- [Do this]: Please rewrite all the items below as a Markdown table with the columns Row and Line, giving each line its own numbered row and leaving out blank lines.

[Stored items]
───
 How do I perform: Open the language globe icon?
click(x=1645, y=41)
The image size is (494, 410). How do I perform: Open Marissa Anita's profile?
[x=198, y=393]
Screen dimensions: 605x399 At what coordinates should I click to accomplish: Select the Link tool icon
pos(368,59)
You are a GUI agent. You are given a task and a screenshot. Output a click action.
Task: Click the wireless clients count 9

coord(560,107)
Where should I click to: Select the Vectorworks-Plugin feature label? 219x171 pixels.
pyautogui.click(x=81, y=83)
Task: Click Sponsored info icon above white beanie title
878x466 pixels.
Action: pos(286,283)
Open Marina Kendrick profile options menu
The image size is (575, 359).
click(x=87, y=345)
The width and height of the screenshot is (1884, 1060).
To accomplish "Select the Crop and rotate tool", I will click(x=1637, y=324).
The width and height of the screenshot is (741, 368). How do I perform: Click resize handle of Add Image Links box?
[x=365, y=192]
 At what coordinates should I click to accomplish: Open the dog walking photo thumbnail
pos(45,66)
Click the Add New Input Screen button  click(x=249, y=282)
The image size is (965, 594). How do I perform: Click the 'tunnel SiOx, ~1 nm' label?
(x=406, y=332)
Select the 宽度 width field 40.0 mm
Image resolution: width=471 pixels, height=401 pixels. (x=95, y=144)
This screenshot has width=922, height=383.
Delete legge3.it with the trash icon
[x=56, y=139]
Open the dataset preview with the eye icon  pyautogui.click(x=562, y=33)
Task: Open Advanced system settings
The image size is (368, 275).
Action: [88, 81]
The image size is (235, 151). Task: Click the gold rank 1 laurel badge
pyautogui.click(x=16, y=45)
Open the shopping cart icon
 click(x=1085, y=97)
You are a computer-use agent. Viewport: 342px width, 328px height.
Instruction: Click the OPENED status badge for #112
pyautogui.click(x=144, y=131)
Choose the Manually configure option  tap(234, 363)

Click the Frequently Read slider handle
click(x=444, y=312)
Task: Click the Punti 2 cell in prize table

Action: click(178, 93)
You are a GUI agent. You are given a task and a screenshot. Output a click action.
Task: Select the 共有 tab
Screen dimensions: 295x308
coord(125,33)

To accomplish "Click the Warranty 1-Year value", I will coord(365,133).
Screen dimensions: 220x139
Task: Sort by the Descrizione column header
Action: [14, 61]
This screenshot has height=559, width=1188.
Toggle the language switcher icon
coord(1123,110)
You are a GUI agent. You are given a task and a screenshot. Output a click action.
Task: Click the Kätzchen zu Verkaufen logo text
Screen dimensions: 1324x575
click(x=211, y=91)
───
- [Result of this task]:
| Row | Line |
|---|---|
| 1 |  How do I perform: Open the language globe icon? |
| 2 | click(x=1645, y=41) |
| 3 | The image size is (494, 410). How do I perform: Open Marissa Anita's profile? |
| 4 | [x=198, y=393] |
| 5 | Screen dimensions: 605x399 At what coordinates should I click to accomplish: Select the Link tool icon |
| 6 | pos(368,59) |
| 7 | You are a GUI agent. You are given a task and a screenshot. Output a click action. |
| 8 | Task: Click the wireless clients count 9 |
| 9 | coord(560,107) |
| 10 | Where should I click to: Select the Vectorworks-Plugin feature label? 219x171 pixels. |
| 11 | pyautogui.click(x=81, y=83) |
| 12 | Task: Click Sponsored info icon above white beanie title |
| 13 | 878x466 pixels. |
| 14 | Action: pos(286,283) |
| 15 | Open Marina Kendrick profile options menu |
| 16 | The image size is (575, 359). |
| 17 | click(x=87, y=345) |
| 18 | The width and height of the screenshot is (1884, 1060). |
| 19 | To accomplish "Select the Crop and rotate tool", I will click(x=1637, y=324). |
| 20 | The width and height of the screenshot is (741, 368). How do I perform: Click resize handle of Add Image Links box? |
| 21 | [x=365, y=192] |
| 22 |  At what coordinates should I click to accomplish: Open the dog walking photo thumbnail |
| 23 | pos(45,66) |
| 24 | Click the Add New Input Screen button  click(x=249, y=282) |
| 25 | The image size is (965, 594). How do I perform: Click the 'tunnel SiOx, ~1 nm' label? |
| 26 | (x=406, y=332) |
| 27 | Select the 宽度 width field 40.0 mm |
| 28 | Image resolution: width=471 pixels, height=401 pixels. (x=95, y=144) |
| 29 | This screenshot has width=922, height=383. |
| 30 | Delete legge3.it with the trash icon |
| 31 | [x=56, y=139] |
| 32 | Open the dataset preview with the eye icon  pyautogui.click(x=562, y=33) |
| 33 | Task: Open Advanced system settings |
| 34 | The image size is (368, 275). |
| 35 | Action: [88, 81] |
| 36 | The image size is (235, 151). Task: Click the gold rank 1 laurel badge |
| 37 | pyautogui.click(x=16, y=45) |
| 38 | Open the shopping cart icon |
| 39 |  click(x=1085, y=97) |
| 40 | You are a computer-use agent. Viewport: 342px width, 328px height. |
| 41 | Instruction: Click the OPENED status badge for #112 |
| 42 | pyautogui.click(x=144, y=131) |
| 43 | Choose the Manually configure option  tap(234, 363) |
| 44 | Click the Frequently Read slider handle |
| 45 | click(x=444, y=312) |
| 46 | Task: Click the Punti 2 cell in prize table |
| 47 | Action: click(178, 93) |
| 48 | You are a GUI agent. You are given a task and a screenshot. Output a click action. |
| 49 | Task: Select the 共有 tab |
| 50 | Screen dimensions: 295x308 |
| 51 | coord(125,33) |
| 52 | To accomplish "Click the Warranty 1-Year value", I will coord(365,133). |
| 53 | Screen dimensions: 220x139 |
| 54 | Task: Sort by the Descrizione column header |
| 55 | Action: [14, 61] |
| 56 | This screenshot has height=559, width=1188. |
| 57 | Toggle the language switcher icon |
| 58 | coord(1123,110) |
| 59 | You are a GUI agent. You are given a task and a screenshot. Output a click action. |
| 60 | Task: Click the Kätzchen zu Verkaufen logo text |
| 61 | Screen dimensions: 1324x575 |
| 62 | click(x=211, y=91) |